TASK
Reproduce the entries verbatim, starting at their first line and ending after the line that contains "pyautogui.click(x=446, y=371)".

[Data for locating words and elements]
-------------------------
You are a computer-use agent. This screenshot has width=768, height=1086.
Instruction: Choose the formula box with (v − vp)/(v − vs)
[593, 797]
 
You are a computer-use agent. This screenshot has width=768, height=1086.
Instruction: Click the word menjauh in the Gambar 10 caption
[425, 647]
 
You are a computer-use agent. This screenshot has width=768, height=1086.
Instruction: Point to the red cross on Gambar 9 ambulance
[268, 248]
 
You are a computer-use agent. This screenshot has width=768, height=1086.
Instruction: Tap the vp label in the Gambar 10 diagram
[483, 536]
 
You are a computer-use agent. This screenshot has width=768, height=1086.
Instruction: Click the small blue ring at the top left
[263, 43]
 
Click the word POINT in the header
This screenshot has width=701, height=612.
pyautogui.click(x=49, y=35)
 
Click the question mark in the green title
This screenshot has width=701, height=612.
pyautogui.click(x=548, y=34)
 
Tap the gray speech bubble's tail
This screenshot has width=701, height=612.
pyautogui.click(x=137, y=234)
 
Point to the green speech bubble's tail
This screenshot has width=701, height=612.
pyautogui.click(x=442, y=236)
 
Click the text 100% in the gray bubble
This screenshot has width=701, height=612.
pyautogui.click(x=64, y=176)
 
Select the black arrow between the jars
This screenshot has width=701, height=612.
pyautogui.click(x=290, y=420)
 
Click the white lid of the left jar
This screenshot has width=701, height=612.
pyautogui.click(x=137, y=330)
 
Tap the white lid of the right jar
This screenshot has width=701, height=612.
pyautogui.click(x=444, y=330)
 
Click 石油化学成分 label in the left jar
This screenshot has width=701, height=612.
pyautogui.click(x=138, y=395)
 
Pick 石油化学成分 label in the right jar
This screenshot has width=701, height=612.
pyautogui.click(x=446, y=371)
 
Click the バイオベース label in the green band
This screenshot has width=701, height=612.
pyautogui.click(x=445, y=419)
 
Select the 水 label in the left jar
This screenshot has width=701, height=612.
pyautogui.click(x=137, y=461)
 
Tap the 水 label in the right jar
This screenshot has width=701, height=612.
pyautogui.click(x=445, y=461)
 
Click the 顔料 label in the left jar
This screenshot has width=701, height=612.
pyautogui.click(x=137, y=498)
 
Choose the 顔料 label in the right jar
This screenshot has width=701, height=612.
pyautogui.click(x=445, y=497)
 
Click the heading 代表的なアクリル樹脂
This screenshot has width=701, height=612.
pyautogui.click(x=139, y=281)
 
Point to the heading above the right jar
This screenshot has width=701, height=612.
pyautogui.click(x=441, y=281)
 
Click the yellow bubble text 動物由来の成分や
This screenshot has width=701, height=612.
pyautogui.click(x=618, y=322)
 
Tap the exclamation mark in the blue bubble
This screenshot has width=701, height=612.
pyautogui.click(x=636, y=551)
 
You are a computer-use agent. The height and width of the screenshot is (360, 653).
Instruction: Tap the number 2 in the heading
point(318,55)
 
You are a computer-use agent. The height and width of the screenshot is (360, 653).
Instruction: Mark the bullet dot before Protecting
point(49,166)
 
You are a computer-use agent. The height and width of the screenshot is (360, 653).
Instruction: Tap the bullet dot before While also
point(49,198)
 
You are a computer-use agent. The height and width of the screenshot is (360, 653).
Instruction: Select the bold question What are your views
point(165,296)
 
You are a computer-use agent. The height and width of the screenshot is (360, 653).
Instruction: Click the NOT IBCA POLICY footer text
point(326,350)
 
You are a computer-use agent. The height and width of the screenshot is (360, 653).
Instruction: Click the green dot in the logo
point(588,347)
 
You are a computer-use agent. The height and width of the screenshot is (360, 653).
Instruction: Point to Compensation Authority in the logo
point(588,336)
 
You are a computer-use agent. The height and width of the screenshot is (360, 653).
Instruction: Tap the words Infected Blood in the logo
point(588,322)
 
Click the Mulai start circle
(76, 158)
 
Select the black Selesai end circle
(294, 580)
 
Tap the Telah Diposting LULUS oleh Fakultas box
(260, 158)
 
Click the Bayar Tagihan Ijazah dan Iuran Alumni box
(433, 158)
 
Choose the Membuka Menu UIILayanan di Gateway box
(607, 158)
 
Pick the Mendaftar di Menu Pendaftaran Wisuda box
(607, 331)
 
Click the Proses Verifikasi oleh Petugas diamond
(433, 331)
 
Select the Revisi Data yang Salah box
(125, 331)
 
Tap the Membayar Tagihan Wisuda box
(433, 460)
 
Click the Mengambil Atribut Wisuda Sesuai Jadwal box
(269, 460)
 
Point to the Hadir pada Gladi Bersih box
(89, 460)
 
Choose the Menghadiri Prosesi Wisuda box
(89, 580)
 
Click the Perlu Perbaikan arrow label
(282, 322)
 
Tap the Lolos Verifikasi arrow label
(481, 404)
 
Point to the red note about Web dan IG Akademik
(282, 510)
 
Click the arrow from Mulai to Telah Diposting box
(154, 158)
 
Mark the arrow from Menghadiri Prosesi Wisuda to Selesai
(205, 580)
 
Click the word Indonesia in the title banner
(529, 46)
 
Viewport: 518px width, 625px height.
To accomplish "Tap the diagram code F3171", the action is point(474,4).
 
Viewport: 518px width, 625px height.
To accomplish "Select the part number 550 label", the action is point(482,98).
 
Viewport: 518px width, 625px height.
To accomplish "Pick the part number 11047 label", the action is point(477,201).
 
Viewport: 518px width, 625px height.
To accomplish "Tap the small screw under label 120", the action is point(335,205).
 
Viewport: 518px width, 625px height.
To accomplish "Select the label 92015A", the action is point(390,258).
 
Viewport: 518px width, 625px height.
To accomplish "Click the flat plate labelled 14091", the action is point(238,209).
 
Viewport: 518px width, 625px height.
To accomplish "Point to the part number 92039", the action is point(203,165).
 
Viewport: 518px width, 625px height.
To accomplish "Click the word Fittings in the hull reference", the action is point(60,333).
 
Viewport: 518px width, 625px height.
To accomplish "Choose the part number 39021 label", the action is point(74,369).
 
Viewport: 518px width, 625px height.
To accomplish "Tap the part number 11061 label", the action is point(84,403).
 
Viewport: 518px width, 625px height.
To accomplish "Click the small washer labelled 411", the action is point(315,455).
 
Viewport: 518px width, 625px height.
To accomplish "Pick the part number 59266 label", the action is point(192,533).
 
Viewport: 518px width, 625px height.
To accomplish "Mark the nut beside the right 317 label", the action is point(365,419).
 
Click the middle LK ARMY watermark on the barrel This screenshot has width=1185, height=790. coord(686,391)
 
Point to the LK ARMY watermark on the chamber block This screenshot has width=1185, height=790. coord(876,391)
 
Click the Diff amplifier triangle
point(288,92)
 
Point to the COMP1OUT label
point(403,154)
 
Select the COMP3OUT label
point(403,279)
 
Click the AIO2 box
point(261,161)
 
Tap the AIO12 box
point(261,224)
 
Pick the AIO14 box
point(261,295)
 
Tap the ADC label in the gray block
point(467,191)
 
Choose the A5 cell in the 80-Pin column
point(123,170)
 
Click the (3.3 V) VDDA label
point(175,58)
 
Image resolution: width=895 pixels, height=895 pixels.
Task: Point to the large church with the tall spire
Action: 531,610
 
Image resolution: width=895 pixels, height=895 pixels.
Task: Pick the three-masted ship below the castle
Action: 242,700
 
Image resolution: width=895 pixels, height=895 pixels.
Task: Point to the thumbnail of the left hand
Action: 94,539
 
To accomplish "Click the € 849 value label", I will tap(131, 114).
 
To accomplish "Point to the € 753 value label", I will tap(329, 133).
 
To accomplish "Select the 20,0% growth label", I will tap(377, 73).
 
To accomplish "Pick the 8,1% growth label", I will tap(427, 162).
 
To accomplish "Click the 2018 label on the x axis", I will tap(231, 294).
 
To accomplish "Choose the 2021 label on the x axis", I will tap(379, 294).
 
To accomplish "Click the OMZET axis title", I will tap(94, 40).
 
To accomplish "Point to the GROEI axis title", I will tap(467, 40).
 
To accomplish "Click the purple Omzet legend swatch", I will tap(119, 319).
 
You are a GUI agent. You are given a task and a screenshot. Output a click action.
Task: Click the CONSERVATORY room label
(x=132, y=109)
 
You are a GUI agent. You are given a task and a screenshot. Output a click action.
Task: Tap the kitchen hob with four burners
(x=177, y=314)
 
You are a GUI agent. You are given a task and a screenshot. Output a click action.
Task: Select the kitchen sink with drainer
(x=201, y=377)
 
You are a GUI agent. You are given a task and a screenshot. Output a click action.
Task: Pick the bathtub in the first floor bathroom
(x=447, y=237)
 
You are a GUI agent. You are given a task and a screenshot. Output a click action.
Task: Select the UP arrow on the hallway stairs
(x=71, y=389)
-------------------------
TASK RESPONSE
You are a computer-use agent. This screenshot has width=768, height=1086.
Instruction: Choose the formula box with (v − vp)/(v − vs)
[593, 797]
 
You are a computer-use agent. This screenshot has width=768, height=1086.
Instruction: Click the word menjauh in the Gambar 10 caption
[425, 647]
 
You are a computer-use agent. This screenshot has width=768, height=1086.
Instruction: Point to the red cross on Gambar 9 ambulance
[268, 248]
 
You are a computer-use agent. This screenshot has width=768, height=1086.
Instruction: Tap the vp label in the Gambar 10 diagram
[483, 536]
 
You are a computer-use agent. This screenshot has width=768, height=1086.
Instruction: Click the small blue ring at the top left
[263, 43]
 
Click the word POINT in the header
This screenshot has width=701, height=612.
pyautogui.click(x=49, y=35)
 
Click the question mark in the green title
This screenshot has width=701, height=612.
pyautogui.click(x=548, y=34)
 
Tap the gray speech bubble's tail
This screenshot has width=701, height=612.
pyautogui.click(x=137, y=234)
 
Point to the green speech bubble's tail
This screenshot has width=701, height=612.
pyautogui.click(x=442, y=236)
 
Click the text 100% in the gray bubble
This screenshot has width=701, height=612.
pyautogui.click(x=64, y=176)
 
Select the black arrow between the jars
This screenshot has width=701, height=612.
pyautogui.click(x=290, y=420)
 
Click the white lid of the left jar
This screenshot has width=701, height=612.
pyautogui.click(x=137, y=330)
 
Tap the white lid of the right jar
This screenshot has width=701, height=612.
pyautogui.click(x=444, y=330)
 
Click 石油化学成分 label in the left jar
This screenshot has width=701, height=612.
pyautogui.click(x=138, y=395)
 
Pick 石油化学成分 label in the right jar
This screenshot has width=701, height=612.
pyautogui.click(x=446, y=371)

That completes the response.